295 SEK (excl. VAT, excl. P&P)
Color print, 171 pages
Groundwater has become a problem in construction of tunnels and other underground facilities in a way it has never been before. Tighter environmental regulations mean that documentation of a completely different calibre is now required when applying for permission to construct an underground facility. Greater requirements for a dry environment in road and railway tunnels have increased demands on sealing and drainage. Existing tunnels in metropolitan areas largely drain the rock of the available groundwater, and new underground constructions and tunnels can exacerbate the situation. Naturally, the traditional problems relating to groundwater remain, making construction difficult in water-conducting zones in poor-quality rock, and involving the risk of settlement if clay layers overlying the rock are drained.

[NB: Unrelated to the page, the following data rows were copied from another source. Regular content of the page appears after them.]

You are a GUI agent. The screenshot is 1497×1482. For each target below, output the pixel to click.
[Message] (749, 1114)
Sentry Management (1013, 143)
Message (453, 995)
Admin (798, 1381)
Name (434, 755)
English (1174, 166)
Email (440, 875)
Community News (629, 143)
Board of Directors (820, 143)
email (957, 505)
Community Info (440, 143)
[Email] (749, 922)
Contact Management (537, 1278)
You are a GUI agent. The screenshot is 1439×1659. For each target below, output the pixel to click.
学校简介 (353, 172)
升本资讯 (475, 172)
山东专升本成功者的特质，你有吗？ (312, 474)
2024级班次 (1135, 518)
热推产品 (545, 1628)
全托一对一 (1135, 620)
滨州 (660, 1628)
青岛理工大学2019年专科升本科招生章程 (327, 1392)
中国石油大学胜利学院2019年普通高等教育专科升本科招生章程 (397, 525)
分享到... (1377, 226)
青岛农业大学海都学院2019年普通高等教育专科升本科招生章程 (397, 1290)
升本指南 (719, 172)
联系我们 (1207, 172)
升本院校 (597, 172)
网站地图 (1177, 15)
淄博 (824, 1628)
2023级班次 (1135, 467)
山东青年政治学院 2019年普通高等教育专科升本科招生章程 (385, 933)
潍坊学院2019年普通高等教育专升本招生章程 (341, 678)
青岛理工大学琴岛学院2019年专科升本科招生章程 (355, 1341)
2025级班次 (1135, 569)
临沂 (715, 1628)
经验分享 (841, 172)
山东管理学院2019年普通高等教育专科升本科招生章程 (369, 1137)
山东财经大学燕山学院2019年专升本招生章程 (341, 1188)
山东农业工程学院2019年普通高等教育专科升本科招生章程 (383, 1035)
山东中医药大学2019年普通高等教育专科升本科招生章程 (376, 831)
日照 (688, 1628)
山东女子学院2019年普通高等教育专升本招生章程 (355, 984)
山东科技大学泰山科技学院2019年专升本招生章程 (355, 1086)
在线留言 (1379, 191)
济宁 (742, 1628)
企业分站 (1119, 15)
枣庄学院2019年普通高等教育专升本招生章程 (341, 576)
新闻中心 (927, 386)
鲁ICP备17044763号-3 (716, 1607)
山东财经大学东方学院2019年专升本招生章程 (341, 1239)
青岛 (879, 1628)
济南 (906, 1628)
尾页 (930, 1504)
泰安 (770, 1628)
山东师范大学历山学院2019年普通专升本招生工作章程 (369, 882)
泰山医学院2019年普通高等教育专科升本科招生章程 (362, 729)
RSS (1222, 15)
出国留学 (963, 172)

This book provides a review of our current knowledge about the hydrogeology of the crystalline basement, and explains how this can be applied in practical methods for use in site investigations, layout and design, as well as in the operation of tunnels and underground facilities. The work is based on research and practical experience of hydrogeological problems and phenomena. Much of the knowledge base comes from the SKB research and pre-investigation studies relating to final disposal for spent nuclear fuel. However, the aim is not to describe the research front as such, but rather to explain what is important and useful for the rock construction community in general.
Gunnar Gustafson (1945–2011), Professor Emeritus of Geology at Chalmers University of Technology, Gothenburg, was a successful hydrogeologist and civil engineer. He was active as a researcher, lecturer and consultant. In the last twenty years of his career, Gunnar Gustafson worked with hydrogeological issues relating to underground constructions in infrastructure projects, as well as research projects relating to disposal of nuclear waste.